Alcuni dicono che la delocalizzazione si è fermata. E’ così?
«Alcuni lo dicono. Ma non ho visto in questi anni industrie che siano tornate indietro e penso che sia ora di affrontare con realismo e, se necessario, anche con cinismo questi problemi».
Come quando di fronte ad un pubblico di professori e studenti ha detto chiaro e tondo che se si vuole trovare lavoro è meglio far la valigia e andare all’estero?
«Sì, e lo penso. Volevo rispondere a chi sostiene che questo non è un Paese per giovani. Oggi non è questo il problema. Purtroppo nel sistema italiano, e per molti motivi, scende la possibilità di occupare giovani. E questi devono mettere in conto un cambio di mentalità se vogliono trovare un’occupazione».
Il manifatturiero non è tutto, e in fondo è un po’ scontato che il peso dell’industria scenda: ci sono il terziario, l’edilizia…
«Certo: c’è il turismo e così via. Ma non vedo l’Italia sulla via per diventare un centro di servizi finanziari, tipo Londra. Né un futuro nel settore immobiliare. Il terziario italiano è sempre stato un complemento del sistema industriale e la riduzione si ripercuoterà anche su questo: a meno di non immaginare un valanga di avvocati e commercialisti occuparsi di liti di condominio».
Quindi valigia in mano?
«Sì, è soprattutto nella testa. Il futuro è in quei Paesi che stanno crescendo, in Cina, in India, in Brasile e in quelle industrie italiane che, multilocalizzate, sapranno rispondere alla sfida del mercato alzando l’asticella tecnologica dei prodotti.

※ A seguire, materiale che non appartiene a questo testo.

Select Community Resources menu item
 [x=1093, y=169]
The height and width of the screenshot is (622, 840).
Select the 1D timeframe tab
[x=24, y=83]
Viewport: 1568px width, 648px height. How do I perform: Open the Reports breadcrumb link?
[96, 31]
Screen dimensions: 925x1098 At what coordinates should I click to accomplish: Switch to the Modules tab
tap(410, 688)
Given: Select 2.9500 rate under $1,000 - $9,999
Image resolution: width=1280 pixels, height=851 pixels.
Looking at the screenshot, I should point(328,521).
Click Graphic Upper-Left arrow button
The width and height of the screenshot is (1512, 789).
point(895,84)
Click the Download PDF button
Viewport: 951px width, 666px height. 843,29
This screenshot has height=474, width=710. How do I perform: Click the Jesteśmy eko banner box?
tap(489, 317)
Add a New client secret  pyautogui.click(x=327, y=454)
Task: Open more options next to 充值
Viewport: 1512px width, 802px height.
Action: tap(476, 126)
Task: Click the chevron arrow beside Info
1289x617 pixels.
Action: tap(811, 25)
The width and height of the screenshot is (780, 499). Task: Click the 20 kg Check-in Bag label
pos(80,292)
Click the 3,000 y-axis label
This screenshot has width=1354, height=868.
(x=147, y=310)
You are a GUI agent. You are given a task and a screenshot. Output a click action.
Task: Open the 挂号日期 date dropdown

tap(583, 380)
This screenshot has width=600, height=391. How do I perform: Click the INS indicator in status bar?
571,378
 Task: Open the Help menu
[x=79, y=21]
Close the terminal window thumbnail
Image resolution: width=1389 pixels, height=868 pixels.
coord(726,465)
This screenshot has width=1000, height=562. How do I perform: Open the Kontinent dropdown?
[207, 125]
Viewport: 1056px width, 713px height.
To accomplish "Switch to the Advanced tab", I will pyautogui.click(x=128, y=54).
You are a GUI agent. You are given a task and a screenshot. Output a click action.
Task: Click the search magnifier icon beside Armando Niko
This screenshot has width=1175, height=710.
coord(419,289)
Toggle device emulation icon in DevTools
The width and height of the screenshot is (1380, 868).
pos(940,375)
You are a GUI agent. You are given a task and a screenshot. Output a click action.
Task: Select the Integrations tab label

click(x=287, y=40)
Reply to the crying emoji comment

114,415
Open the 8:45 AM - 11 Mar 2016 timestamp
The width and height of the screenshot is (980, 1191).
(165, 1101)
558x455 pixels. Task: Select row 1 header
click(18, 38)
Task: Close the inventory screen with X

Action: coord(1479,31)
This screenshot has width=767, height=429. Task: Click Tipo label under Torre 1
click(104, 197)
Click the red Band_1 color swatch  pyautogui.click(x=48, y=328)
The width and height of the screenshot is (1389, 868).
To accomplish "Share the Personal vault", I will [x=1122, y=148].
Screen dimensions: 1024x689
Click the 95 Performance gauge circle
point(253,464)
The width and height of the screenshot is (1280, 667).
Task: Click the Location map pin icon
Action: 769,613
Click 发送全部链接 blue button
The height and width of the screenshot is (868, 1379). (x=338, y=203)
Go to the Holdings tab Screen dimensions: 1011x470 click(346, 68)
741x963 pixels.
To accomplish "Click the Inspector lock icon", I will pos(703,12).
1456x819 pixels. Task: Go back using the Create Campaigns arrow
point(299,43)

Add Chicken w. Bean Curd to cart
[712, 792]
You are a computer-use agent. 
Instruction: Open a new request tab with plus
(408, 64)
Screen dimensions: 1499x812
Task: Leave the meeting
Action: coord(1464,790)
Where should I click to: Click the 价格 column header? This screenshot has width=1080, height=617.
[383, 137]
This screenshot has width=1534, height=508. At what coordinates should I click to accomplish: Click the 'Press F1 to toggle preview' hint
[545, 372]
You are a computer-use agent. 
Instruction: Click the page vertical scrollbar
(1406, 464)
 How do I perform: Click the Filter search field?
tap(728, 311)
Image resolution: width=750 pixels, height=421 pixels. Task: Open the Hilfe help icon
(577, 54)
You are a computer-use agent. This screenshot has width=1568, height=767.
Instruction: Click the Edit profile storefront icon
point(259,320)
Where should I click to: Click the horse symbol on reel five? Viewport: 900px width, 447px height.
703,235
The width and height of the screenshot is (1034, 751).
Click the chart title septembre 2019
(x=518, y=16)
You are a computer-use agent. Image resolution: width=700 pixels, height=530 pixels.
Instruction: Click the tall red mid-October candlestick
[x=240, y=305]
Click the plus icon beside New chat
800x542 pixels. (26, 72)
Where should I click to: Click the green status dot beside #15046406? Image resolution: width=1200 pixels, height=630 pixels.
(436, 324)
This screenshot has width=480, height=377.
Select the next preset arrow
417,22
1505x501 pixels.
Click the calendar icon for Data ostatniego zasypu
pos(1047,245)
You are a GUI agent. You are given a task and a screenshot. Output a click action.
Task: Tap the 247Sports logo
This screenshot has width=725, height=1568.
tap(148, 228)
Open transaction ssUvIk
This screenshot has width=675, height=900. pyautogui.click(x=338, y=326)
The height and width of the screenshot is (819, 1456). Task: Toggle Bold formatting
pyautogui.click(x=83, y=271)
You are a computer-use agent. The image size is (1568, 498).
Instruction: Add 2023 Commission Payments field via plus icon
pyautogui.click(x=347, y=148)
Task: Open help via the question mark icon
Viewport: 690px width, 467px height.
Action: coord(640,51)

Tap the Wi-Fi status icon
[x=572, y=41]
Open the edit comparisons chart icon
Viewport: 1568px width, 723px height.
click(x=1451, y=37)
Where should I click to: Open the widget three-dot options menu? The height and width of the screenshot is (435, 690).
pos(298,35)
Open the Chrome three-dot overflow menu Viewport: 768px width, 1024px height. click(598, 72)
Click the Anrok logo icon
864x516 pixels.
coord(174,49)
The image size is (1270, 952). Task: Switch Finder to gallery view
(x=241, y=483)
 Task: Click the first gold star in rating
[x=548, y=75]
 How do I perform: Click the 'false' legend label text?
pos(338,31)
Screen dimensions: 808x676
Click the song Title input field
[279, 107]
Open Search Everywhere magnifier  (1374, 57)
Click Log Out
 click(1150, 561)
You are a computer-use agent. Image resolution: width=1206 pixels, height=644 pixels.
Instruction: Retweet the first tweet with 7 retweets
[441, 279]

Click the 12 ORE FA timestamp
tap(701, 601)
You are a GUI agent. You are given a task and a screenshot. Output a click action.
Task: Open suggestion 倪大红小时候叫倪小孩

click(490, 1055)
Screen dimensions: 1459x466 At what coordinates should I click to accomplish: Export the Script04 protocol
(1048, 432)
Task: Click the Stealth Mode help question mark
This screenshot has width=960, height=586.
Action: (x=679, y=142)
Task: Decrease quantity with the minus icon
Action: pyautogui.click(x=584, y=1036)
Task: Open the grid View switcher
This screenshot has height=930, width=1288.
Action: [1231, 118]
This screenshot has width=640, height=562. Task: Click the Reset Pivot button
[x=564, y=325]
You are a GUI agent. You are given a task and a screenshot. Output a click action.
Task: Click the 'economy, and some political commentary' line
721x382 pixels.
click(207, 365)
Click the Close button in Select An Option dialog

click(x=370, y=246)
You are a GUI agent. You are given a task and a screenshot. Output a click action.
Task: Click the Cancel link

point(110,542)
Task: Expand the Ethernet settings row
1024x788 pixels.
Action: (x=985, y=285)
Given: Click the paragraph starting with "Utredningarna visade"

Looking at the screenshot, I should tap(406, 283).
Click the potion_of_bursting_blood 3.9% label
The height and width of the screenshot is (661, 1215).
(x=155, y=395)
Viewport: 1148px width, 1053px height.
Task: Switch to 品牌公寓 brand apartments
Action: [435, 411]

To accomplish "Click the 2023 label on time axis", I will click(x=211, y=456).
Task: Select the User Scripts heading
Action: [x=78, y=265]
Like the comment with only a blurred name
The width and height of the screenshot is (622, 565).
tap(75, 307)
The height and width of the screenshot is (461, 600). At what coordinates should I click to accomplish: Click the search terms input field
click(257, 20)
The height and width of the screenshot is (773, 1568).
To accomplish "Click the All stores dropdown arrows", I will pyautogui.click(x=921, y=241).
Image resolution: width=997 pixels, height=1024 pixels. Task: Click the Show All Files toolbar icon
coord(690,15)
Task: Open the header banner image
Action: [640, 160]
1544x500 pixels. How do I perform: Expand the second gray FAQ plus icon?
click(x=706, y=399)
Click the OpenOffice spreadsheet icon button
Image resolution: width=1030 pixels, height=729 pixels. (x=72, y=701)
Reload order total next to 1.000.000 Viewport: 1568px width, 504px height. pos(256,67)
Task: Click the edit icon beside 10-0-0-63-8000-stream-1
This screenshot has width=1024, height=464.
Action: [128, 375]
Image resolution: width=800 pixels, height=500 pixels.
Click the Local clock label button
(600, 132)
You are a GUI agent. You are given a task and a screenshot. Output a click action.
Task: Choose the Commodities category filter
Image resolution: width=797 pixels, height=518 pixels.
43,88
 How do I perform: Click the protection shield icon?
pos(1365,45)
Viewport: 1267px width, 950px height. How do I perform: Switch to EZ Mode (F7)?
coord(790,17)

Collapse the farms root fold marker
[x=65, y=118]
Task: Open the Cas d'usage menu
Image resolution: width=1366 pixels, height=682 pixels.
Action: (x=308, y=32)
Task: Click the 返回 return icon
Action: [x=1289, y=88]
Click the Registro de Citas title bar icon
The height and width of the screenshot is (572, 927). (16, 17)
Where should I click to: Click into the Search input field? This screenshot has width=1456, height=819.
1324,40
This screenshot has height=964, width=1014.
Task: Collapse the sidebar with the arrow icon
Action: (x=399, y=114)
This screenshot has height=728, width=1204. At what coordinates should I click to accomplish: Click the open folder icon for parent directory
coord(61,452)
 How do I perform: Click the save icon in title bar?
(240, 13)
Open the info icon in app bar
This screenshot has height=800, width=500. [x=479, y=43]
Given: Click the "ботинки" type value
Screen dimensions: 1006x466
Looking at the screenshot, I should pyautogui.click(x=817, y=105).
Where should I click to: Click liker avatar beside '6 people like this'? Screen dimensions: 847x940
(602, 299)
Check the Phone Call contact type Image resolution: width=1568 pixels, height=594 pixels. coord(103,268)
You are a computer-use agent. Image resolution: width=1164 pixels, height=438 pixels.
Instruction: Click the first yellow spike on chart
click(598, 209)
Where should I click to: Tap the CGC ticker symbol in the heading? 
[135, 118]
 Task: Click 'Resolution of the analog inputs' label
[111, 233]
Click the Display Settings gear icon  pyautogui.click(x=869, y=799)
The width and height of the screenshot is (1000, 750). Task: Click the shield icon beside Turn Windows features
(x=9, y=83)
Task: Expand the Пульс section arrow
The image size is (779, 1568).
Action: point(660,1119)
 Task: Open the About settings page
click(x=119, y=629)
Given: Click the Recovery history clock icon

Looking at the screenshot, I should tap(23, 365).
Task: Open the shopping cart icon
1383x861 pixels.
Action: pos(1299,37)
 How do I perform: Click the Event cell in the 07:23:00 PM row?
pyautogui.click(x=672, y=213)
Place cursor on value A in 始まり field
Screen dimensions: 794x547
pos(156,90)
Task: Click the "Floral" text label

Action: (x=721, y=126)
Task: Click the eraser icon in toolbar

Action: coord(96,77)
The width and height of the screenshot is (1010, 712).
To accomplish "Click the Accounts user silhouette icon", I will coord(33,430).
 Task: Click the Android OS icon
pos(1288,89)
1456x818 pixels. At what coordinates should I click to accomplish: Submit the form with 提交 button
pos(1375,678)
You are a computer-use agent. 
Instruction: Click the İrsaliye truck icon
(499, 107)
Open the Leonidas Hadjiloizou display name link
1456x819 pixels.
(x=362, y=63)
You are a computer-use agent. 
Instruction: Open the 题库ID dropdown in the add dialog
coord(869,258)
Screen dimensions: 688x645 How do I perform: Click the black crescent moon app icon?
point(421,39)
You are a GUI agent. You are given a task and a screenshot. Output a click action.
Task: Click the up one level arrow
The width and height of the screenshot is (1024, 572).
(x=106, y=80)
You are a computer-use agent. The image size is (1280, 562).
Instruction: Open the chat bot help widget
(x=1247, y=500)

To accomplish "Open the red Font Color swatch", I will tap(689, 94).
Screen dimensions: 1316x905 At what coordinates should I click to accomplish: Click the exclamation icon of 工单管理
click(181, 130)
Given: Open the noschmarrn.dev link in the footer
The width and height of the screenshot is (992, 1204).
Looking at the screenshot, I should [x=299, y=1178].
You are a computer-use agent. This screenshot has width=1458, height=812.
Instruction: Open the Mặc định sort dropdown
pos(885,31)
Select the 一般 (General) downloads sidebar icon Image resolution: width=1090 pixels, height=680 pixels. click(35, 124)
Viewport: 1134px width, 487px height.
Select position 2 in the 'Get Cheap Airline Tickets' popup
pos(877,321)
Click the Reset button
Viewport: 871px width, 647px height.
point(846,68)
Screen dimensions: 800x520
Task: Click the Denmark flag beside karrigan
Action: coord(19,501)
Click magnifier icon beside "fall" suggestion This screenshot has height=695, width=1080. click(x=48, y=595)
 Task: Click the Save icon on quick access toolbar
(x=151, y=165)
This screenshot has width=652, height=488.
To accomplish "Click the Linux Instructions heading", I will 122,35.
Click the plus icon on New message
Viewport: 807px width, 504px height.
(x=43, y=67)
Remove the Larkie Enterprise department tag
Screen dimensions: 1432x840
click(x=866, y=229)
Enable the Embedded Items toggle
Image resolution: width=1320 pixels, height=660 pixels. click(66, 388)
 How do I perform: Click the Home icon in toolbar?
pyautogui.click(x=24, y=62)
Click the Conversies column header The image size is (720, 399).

Quindi chi vuole trovare lavoro deve cambiare mentalità, capire che l’Italia sarà un posto magari dove tornare ogni sei mesi, essere abituato a parlare l’inglese, e possibilmente anche un’altra lingua, come la propria, e pensare da ora in avanti che lauree come quelle in scienza della comunicazione sono anni impiegati in un arricchimento personale più che nella formazione».